Urteil vom Landgericht Aachen - 3 S 22/17

Tenor

Auf die Berufung des Beklagten wird das Urteil des Amtsgerichts Eschweiler vom 10.01.2017 – Az. 27 C 167/16 – teilweise abgeändert und insgesamt wie folgt neu gefasst:

Der Beklagte wird verurteilt, an die Klägerin 2.000 € zzgl. Zinsen in Höhe von 5 Prozentpunkten über dem jeweiligen Basiszinssatz seit dem 06.11.2015 sowie Kosten der vorgerichtlichen Rechtsverfolgung in Höhe von 255,85 € zzgl.
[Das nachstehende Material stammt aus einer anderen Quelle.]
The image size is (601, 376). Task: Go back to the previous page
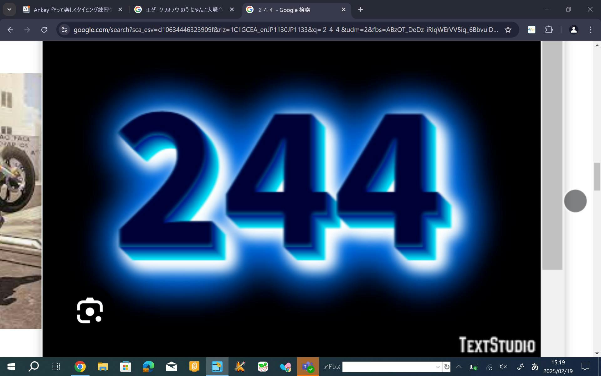(10, 30)
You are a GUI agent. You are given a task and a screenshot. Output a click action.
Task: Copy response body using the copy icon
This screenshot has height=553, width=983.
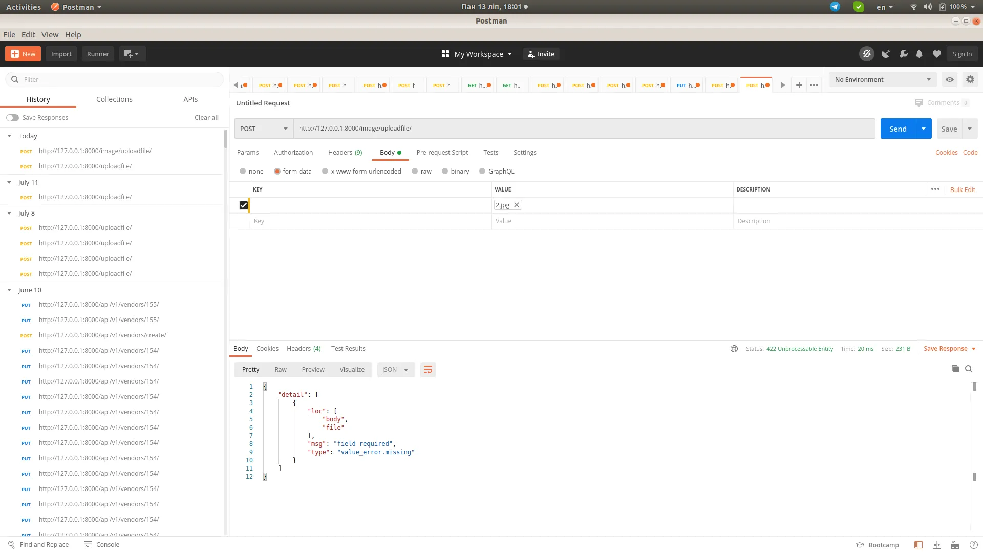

Zinsen in Höhe von 5 Prozentpunkten über dem jeweiligen Basiszinssatz seit dem 06.11.2015 zu zahlen.

Es wird festgestellt, dass der Beklagte verpflichtet ist, der Klägerin den zukünftigen materiellen und immateriellen Schaden aus der fehlerhaften Behandlung im Zeitraum vom 25.06.2012 bis zum November 2013 zu ersetzen, soweit die Ansprüche nicht auf Sozialversicherungsträger oder sonstige Dritte übergegangen sind oder übergehen werden.

Im Übrigen wird die Klage abgewiesen.

Die weitergehende Berufung wird zurückgewiesen.

Die Kosten der Berufung tragen die Klägerin zu 30% und der Beklagte zu 70%; die Kosten des Rechtsstreits erster Instanz tragen die Klägerin zu 40% und der Beklagte zu 60%

Das Urteil ist vorläufig vollstreckbar.